* Extract
........

Sounds impressive. But an accuracy assessment from a lab goes only so far. It says nothing of how the AI will perform in the chaos of a real-world environment, and this is what the Google Health team wanted to find out. Over several months they observed nurses conducting eye scans and interviewed them about their experiences using the new system. The feedback wasn’t entirely positive.

When it worked well, the AI did speed things up. But it sometimes failed to give a result at all. Like most image recognition systems, the deep-learning model had been trained on high-quality scans; to ensure accuracy, it was designed to reject images that fell below a certain threshold of quality. With nurses scanning dozens of patients an hour and often taking the photos in poor lighting conditions, more than a fifth of the images were rejected.

Patients whose images were kicked out of the system were told they would have to visit a specialist at another clinic on another day. If they found it hard to take time off work or did not have a car, this was obviously inconvenient. Nurses felt frustrated, especially when they believed the rejected scans showed no signs of disease and the follow-up appointments were unnecessary. They sometimes wasted time trying to retake or edit an image that the AI had rejected.

A nurse operates the retinal scanner, taking images of the back of a patient’s eye. (Google)

........

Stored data
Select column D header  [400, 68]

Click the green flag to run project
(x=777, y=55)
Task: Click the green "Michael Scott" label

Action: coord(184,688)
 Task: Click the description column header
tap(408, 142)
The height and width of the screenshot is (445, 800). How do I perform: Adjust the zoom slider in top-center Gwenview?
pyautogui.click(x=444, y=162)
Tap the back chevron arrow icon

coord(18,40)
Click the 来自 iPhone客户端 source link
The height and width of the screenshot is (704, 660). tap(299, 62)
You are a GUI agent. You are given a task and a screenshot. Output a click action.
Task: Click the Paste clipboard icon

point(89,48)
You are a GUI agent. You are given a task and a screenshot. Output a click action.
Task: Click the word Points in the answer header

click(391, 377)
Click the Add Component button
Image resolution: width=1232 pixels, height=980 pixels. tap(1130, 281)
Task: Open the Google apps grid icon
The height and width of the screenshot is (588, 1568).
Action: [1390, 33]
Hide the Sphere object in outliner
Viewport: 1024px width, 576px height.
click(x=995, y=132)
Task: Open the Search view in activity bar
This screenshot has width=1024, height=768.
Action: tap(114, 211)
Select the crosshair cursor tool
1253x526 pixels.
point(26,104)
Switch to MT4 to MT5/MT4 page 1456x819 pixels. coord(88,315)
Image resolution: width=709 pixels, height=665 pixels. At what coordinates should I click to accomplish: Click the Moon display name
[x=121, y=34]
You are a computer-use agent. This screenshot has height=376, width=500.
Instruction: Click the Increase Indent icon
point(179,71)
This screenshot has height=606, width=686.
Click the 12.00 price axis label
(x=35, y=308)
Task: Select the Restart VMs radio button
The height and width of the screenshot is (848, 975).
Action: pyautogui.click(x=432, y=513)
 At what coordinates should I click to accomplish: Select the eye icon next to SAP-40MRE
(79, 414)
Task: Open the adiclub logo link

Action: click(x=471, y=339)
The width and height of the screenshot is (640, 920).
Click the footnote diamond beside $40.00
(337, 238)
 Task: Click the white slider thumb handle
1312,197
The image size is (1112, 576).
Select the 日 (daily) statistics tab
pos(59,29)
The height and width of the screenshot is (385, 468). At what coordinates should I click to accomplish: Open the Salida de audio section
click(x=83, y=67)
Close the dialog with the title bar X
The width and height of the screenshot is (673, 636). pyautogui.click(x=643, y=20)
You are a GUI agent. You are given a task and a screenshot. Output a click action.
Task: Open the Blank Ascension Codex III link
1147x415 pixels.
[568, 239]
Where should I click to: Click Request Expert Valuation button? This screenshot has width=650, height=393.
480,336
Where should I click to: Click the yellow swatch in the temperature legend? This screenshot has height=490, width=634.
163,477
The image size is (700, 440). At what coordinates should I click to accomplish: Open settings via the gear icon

........

* Tasks to complete
[a] Write out the eye-scanning passage, beginning at the words "Sounds impressive. But" and stopping after "wasn’t entirely positive.".
[b] Answer these questions from the eye-scanning passage:
(i) What share of the images did the AI reject?
(ii) Where were patients with rejected images told they would have to go?
(iii) Over what period did the Google Health team observe the nurses?
The records are material apart from the eye-scanning passage.

* Answer section
[a]
Sounds impressive. But an accuracy assessment from a lab goes only so far. It says nothing of how the AI will perform in the chaos of a real-world environment, and this is what the Google Health team wanted to find out. Over several months they observed nurses conducting eye scans and interviewed them about their experiences using the new system. The feedback wasn’t entirely positive.

[b]
(i) More than a fifth of the images.
(ii) To a specialist at another clinic on another day.
(iii) Over several months.